2. Description of the Background Art
A semiconductor light emitting device (LED device) which provides light emissions ranging from a visible light region to an ultraviolet region has been realized using a nitride-type semiconductor material such as a mixed crystal of GaN, AlN or InN. In such an LED device, sapphire or the like is typically used as a growth substrate. Since such a substrate is an insulating substrate, a positive electrode and a negative electrode have to be provided on the growth surface side of the device. Various structures for the above purpose have been proposed.
Hereinafter, a conventional semiconductor light emitting device disclosed in Japanese Laid-open Publication No. 7-94782 which uses a nitride semiconductor material will be described.

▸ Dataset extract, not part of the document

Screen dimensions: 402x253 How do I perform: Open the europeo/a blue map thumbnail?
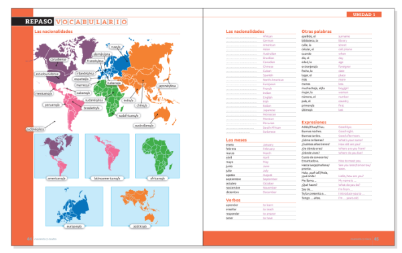click(x=74, y=207)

FIG. 3A is a plan view illustrating the conventional gallium nitride-type compound semiconductor light emitting device, and FIG. 3B is a schematic cross-sectional view along line 3B--3B in the plan view of FIG. 3A.

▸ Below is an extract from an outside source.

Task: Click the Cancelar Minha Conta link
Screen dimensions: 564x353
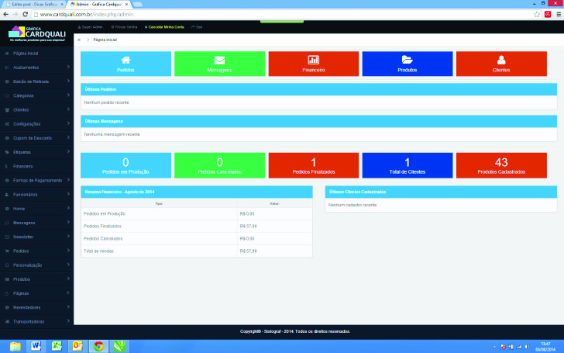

Referring to FIG. 3B, an n-type gallium nitride-type compound semiconductor layer 31 and a p-type gallium nitride-type compound semiconductor layer 33 are deposited in this order for light generation on an insulating substrate 30 such as a sapphire substrate.
A negative electrode section including a negative electrode wire bonding pad 32 is formed on the n-type gallium nitride-type compound semiconductor layer 31. A positive electrode section including a positive electrode wire bonding pad 34 and a light transmissive electrode layer 35 is formed on the p-type gallium nitride-type compound semiconductor layer 33. The light transmissive electrode layer 35 for current diffusion is formed substantially over the entire surface of the p-type gallium nitride-type compound semiconductor layer 33. A window section 36 is provided in the light transmissive electrode layer 35, through which the positive electrode wire bonding pad 34 contacts the p-type gallium nitride-type compound semiconductor layer 33.
In the plan view of FIG. 3A, the positive electrode wire bonding pad 34 in the positive electrode section and the negative electrode wire bonding pad 32 in the negative electrode section are provided at opposing corners of the device.
Another conventional device employing a similar positive/negative electrode structure is disclosed in Japanese Laid-open Publication No. 8-274377.
The light emitting devices of the above-described type are usually mounted with the electrode surface facing up so that light may be radiated through the transparent electrode. However, the positive electrode wire bonding pad 34 in the positive electrode section illustrated in FIGS. 3A and 3B is non-transmissive since the pad 34 is typically formed using a metal film too thick to transmit light therethrough. Thus, light generated in a portion of a light emitting layer (i.e., the layers 31 and 33) under the positive electrode wire bonding pad 34 cannot be effectively output.
Thus, in the conventional structure as set forth above, only the current flowing through a portion of the light transmissive electrode layer 35 which is not covered by the positive electrode wire bonding pad 34 contributes to the optical output of the device illustrated in FIGS. 3A and 3B. In other words, the current flowing into a portion under the positive electrode wire bonding pad 34 has no or little contribution to the effective light emission of the device in FIGS. 3A and 3B.